Ancient stories tell of a golden age when all was peaceful, plentiful, and beauty was within and all around. There’s not usually a description of how that was so, such as did people and animals eat; was the temperature comfortable no matter where one was; was there no commerce, or what was the system.

Another source of idyllic, serene, and untroubled environments is from the Buddha who, in sutras, frequently names particular buddha realms where there is no want (desire), therefore no needs (attachments), and therefore no hostility by any being or group toward another being or group. The inhabitants of such places are bodhisattvas, no matter what species of being they are. There is a punchline here that is never stated by the Buddha: all is content and tranquil, precisely, because the inhabitants are bodhisattvas. Bodhisattvas have perfected harmlessness and empathetic caring for others in a way similar to how we would not knowingly put our hand in a fire.

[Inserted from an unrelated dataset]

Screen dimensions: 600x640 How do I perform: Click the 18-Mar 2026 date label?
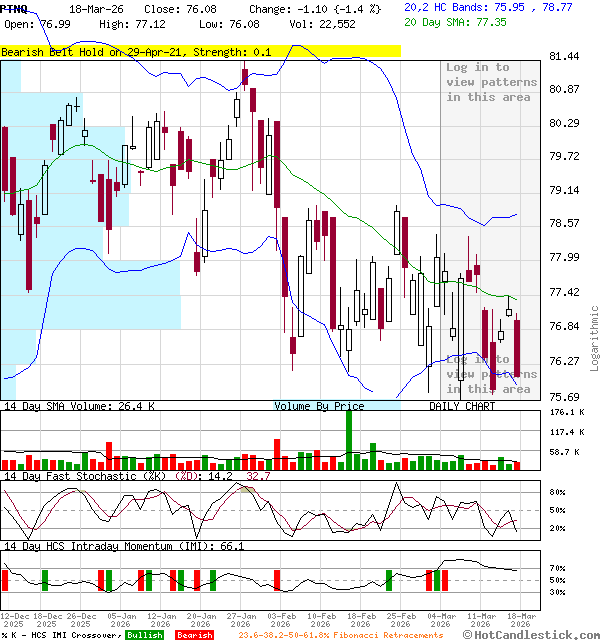519,621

Bodhisattvas don’t review others as so, nor themselves as so. Without a concept of duality, there is no personal desire, thus no attachments or aversions, thus no aggression subtle or gross or in between.

How does one bring forward and cultivate such bodhi qualities?

  • First, know and have confidence that such qualities are already present within one’s self.
  • Second, notice one’s good fortune and pray it forward for others.
  • Third, repeat 1 & 2 frequently, until such thoughts of warmheartedness and empathetic caring become normal habits of consciousness.

Our January slow-down will include a review and re-assertion of some of the practices we’ve been cultivating on and off the cushion. All will bring forward and establish bodhi qualities.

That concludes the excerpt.